» **Source data**:

BEGIN

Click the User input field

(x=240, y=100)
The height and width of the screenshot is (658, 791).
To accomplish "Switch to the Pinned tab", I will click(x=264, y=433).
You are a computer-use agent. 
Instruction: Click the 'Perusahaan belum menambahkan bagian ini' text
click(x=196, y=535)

END
BEGIN

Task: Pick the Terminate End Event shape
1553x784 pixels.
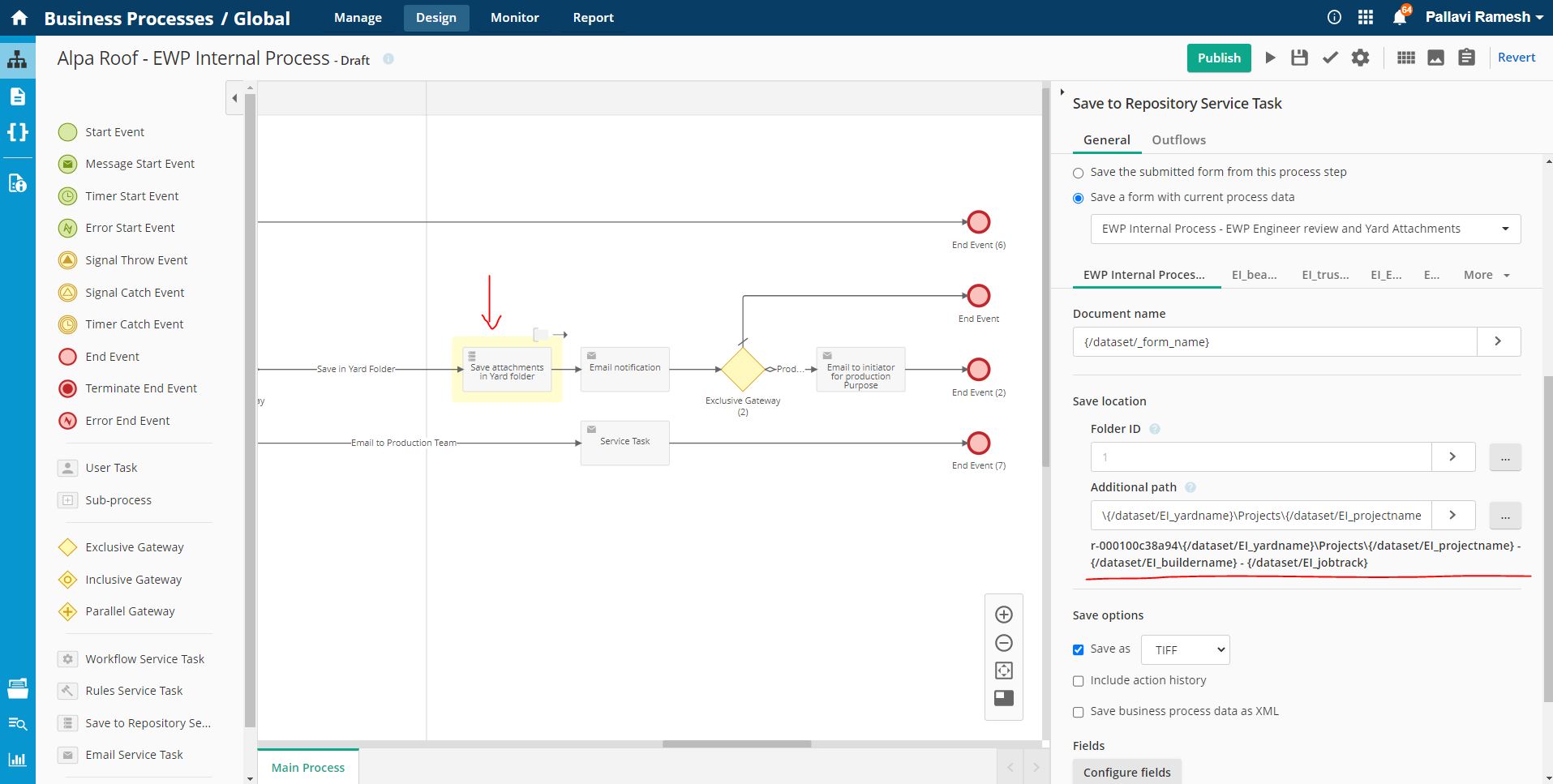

END
BEGIN

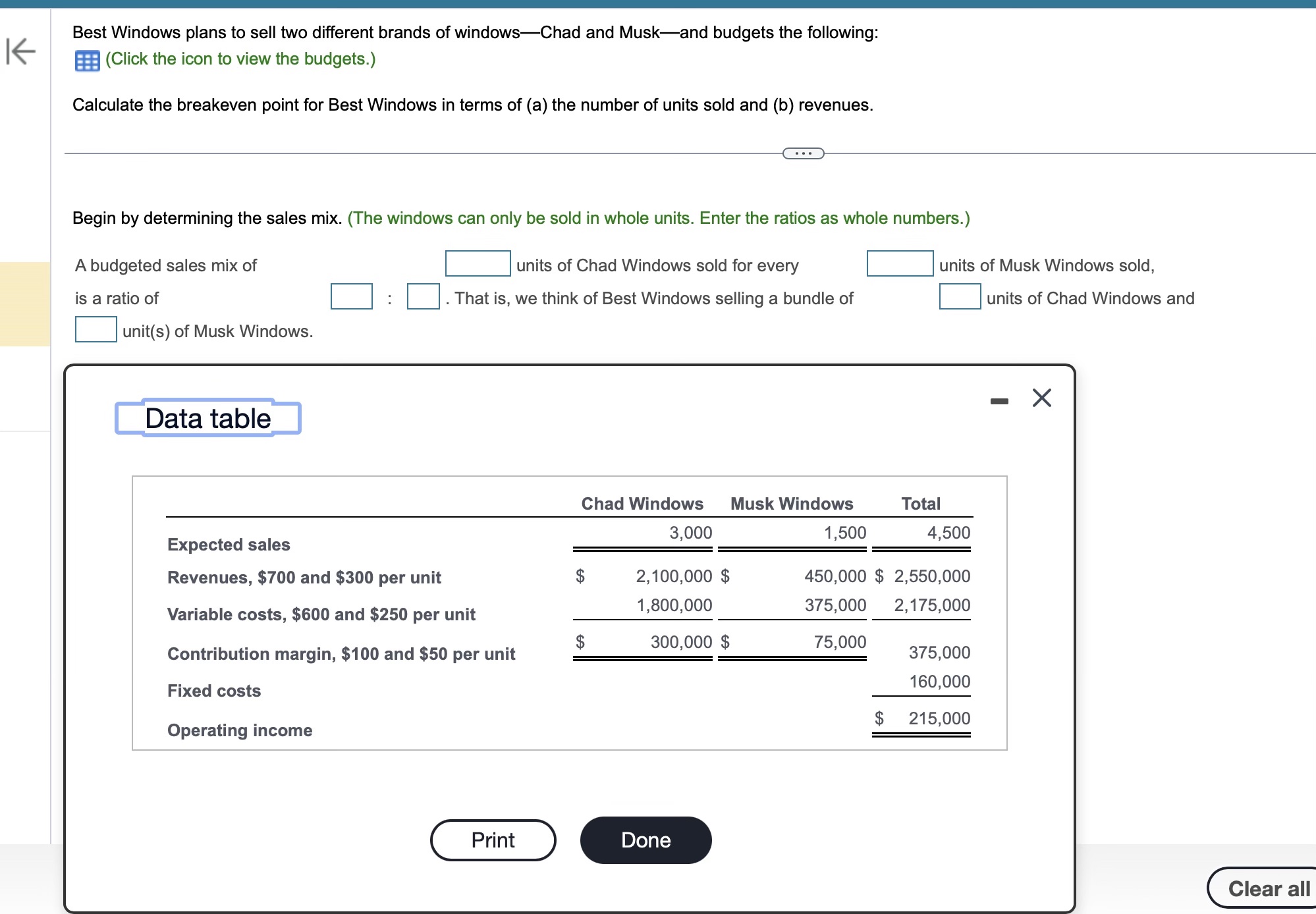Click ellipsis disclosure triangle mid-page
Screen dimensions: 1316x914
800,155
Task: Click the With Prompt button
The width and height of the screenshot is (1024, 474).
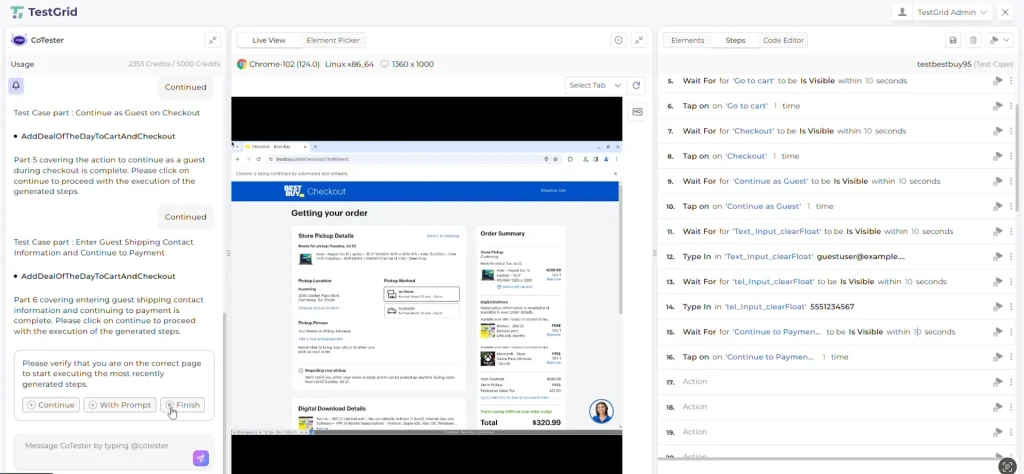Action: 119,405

END

» **About this exercise**:
The listing above holds a line with "Click the User input field" and a line with "You are a computer-use agent.". Print the stretch from the first through the second, exactly and alone.

» **Result**:
Click the User input field

(x=240, y=100)
The height and width of the screenshot is (658, 791).
To accomplish "Switch to the Pinned tab", I will click(x=264, y=433).
You are a computer-use agent. 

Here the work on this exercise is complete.